First, sorry can be used with a complement having the form of what The Cambridge Grammar calls a content clause:
(1) I’m sorry that the the political situation in the Holy Land is still mired in violence, because I wanted to go to Bethlehem at Christmas.
If I utter (1), I am not apologizing; I have never caused or defended any of the violence in the Middle East. It’s not my fault. I just regret that the situation persists. This use can constitute an apology (as Jonathan Wright reminded me when he read the first version of this post), but only when the content clause subject is first person as well: I’m sorry I hit you is an apology, but I’m sorry you were hit is not, so watch for that subject.
Second, sorry can be used with a preposition phrase headed by for with a complement noun phrase denoting a sentient creature:
(2) I’m sorry for that poor little kitten, which seems to have figured out how to climb up a tree without having any idea how to get down.
If I utter (2), I am not apologizing; I never suggested to the stupid kitten that it should climb fifty feet up into a beech tree.

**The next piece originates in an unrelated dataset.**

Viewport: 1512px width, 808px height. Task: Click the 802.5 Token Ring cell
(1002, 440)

I’m just expressing sympathy, as a fellow mammal, for its present plight.
And third, sorry can be used with a preposition phrase headed by for where the preposition has as its complement a subjectless gerund-participial clause or a noun phrase denoting an act:
(3) a. I’m sorry for doing what I did; I behaved like an utter pig, and you have a right to be angry.
(3) b. I’m sorry for my actions last night; I should never have acted that way and I want you to forgive me.

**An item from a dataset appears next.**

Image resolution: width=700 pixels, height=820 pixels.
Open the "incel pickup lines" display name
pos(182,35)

Only this third kind of use can constitute an apology, as opposed to a statement of regret about the truth of a proposition or a statement of sympathy for a fellow creature.
Liberman furthers the analysis when he looks at the “I’m sorry if…” syntax:
The “sorry if” pattern is a syntactic structure that Geoff didn’t include in his taxonomy. It might be a form of the conditional “If my referencing … was in any way offensive, (then) I’m sorry”, with the apodosis put in front of the protasis. Or maybe sorry has developed an if-complement, as in structures like “I wonder if …” or “I don’t know if … “.

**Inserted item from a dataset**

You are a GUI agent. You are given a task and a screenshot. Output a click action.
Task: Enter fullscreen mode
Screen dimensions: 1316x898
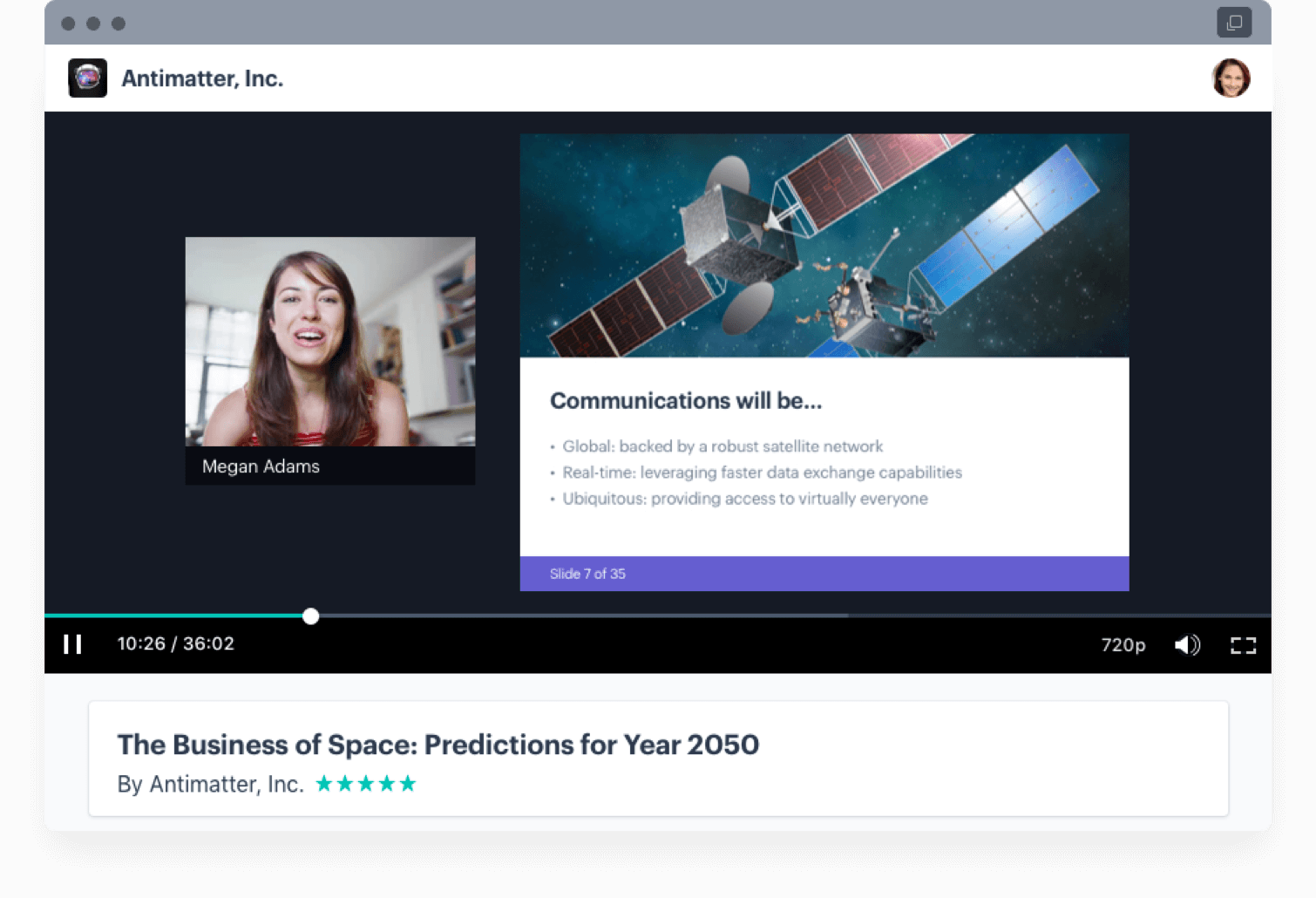coord(1243,645)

In any case, from a communicative and emotional point of view, Senator Clinton’s sentence clearly belongs with Geoff’s sorry statements of the first kind. And in fact “If my remarks were in any way offensive, I’m sorry” is even weaker than “I’m sorry that my remarks were in any way offensive”, since it doesn’t even grant that it’s a fact that the remarks were in any way offensive.
We should also note that being sorry for causing offense is itself a rather weak form of sorriness, since it doesn’t necessarily imply being sorry for the actions or words that caused the offense. It’s perfectly appropriate to take a stance like “I’m sorry for offending you, but what I said was true and had to be said.” Senator Clinton didn’t go so far as to express regret for having referenced the RFK assassination, only for the fact that referencing it might have caused offense (and only, she feels, because it was misinterpreted).
Given how often non-privileged groups are subject to non-apology “apologies” after being subject to sexism, racism, and other oppressive behaviours (Harlan Ellison, anyone?), both Pullman’s and Liberman’s posts strike me as a useful resource for pointing out exactly why those so-called apologies fall so far short of the mark.